What is being asked: All of the data must be retyped exactly, with nothing left out.

Stored records

• • • •

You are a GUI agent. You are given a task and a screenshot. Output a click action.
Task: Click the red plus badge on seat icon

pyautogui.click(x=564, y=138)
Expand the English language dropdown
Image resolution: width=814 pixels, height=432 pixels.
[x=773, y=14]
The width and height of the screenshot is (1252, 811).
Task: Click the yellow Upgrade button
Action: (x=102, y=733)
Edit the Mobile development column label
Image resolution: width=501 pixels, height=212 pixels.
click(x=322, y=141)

• • • •

Your response:
You are a GUI agent. You are given a task and a screenshot. Output a click action.
Task: Click the red plus badge on seat icon

pyautogui.click(x=564, y=138)
Expand the English language dropdown
Image resolution: width=814 pixels, height=432 pixels.
[x=773, y=14]
The width and height of the screenshot is (1252, 811).
Task: Click the yellow Upgrade button
Action: (x=102, y=733)
Edit the Mobile development column label
Image resolution: width=501 pixels, height=212 pixels.
click(x=322, y=141)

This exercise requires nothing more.